Kenneth W. Starr has a warning for the Obama administration: What goes around comes around.
During a speech yesterday in Boston, Starr told a group of attorneys that President Obama could face an uphill battle over his Supreme Court nominees because as a senator he opposed two of President George W. Bush's Supreme Court picks, Samuel Alito and John Roberts.
Starr's message: Elephants don't forget.
The former independent counsel during President Clinton's Whitewater and Monica Lewinsky scandals, Starr said an aging Supreme Court means that Obama could be able to name perhaps two or more nominees to the high court. And that could lead to a showdown with Senate Republicans, who were livid with Democrats such as Obama, who filibustered and voted against the Bush picks.
Starr pointed out that Obama enters office with healthy Democratic majorities in the House and Senate; however, he said "the salience of this very enviable position, politically, for our president is brought home by the president's own approach to the high court during his years of service as a United States senator."

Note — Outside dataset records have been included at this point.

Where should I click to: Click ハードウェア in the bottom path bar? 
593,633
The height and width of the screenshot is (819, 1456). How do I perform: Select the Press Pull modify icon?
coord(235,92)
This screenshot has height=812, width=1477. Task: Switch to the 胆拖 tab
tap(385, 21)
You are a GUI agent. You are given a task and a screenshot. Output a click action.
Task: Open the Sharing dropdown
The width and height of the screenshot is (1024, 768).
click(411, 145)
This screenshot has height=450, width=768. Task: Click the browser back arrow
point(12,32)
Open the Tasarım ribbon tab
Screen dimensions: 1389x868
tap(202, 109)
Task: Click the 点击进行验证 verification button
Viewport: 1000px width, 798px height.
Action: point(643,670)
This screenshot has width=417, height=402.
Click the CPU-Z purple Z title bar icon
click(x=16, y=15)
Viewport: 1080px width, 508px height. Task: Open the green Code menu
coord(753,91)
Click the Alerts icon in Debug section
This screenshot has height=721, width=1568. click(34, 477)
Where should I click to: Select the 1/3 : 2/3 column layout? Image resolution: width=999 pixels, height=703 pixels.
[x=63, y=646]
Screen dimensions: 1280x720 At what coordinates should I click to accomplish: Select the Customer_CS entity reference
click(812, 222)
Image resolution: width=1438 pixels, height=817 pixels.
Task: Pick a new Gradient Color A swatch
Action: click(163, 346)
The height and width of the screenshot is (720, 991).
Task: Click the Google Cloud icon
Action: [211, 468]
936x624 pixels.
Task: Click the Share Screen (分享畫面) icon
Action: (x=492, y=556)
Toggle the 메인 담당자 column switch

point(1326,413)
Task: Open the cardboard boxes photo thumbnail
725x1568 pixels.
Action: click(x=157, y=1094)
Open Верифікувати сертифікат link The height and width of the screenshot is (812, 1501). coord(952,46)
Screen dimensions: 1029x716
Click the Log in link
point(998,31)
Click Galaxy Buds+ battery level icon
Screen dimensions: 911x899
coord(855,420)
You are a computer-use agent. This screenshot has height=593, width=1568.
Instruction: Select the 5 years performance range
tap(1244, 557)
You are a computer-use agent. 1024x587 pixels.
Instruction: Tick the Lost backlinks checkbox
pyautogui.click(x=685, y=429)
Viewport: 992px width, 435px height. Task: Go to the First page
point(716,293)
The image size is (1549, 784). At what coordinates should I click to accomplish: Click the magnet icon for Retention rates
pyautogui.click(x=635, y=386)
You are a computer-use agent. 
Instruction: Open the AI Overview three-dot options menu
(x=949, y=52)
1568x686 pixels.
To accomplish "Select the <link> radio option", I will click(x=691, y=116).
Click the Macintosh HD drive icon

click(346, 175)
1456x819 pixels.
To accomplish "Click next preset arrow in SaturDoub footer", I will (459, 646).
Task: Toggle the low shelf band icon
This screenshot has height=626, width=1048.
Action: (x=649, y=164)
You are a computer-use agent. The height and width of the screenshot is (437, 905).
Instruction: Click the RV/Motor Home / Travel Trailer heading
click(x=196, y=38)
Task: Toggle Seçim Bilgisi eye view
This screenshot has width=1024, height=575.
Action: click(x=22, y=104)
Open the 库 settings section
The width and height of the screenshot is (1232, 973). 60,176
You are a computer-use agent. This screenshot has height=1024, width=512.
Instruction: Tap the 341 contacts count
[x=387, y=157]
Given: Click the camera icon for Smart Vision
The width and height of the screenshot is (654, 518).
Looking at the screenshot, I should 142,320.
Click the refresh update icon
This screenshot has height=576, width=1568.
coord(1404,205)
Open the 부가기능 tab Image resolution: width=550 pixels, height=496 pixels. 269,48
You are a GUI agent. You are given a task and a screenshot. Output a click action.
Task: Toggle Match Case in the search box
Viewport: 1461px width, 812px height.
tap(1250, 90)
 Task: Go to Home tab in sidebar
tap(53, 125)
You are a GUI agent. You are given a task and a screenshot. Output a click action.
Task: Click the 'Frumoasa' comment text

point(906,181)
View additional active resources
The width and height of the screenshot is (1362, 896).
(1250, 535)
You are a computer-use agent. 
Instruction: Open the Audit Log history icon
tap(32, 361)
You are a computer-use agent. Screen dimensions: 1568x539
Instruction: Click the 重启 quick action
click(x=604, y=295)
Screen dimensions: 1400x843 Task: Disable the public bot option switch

He continued: "There is one historical factoid of note: He is the first president of the United States ever in our history to have participated in a Senate filibuster of a judicial nominee. Never before has that happened."
Photo by Matthew Imbler
Starr quoted from a November article in The Washington Times by my colleague S.A. Miller about the problems Obama faces.
"'Senate Republicans say the president-elect's voting record and long simmering resentments over Democrats' treatment of President Bush's nominees will leave Mr. Obama hard-pressed to call for bipartisan help confirming judges or even an up-or-down vote,'" he quoted.